ACTIVITY:
From the line containing "Screen dimensions: 640x533" to the last line of the data below, copy everything exactly and nothing else; pictures stay out.

DATA PROVIDED:
▬▬▬▬▬▬

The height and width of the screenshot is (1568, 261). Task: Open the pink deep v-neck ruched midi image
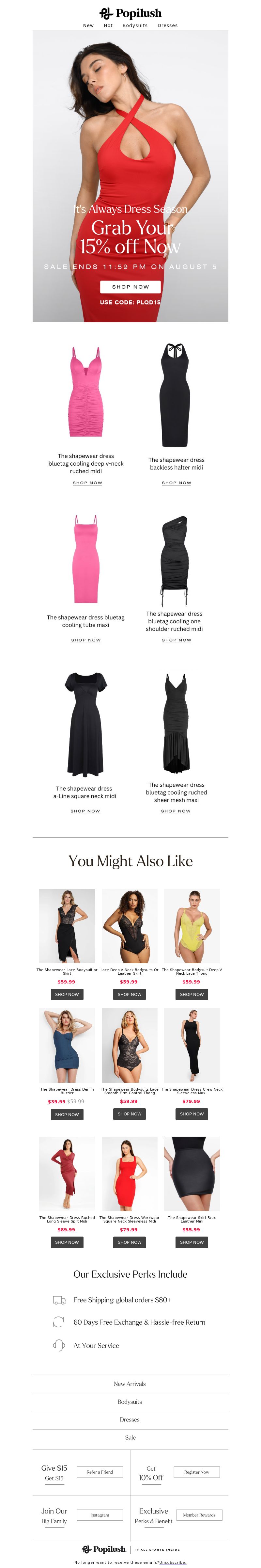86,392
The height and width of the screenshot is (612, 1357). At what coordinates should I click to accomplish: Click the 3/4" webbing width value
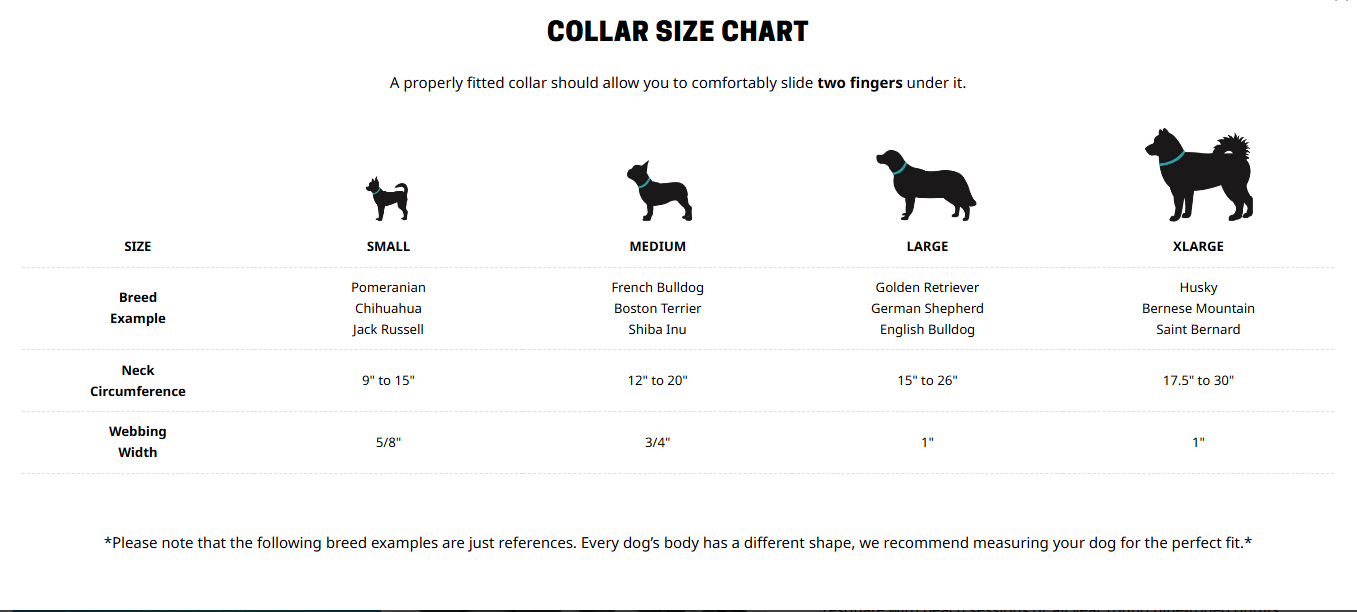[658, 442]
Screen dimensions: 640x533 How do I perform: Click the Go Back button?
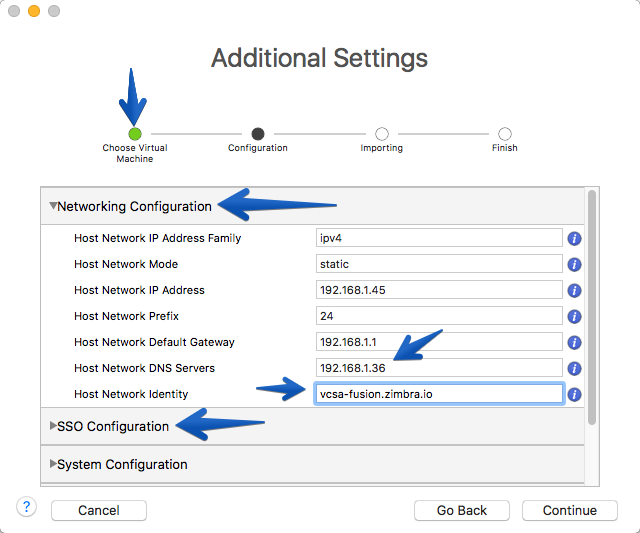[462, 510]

▬▬▬▬▬▬

RESPONSE TO THIS EXERCISE:
Screen dimensions: 640x533 How do I perform: Click the Go Back button?
[462, 510]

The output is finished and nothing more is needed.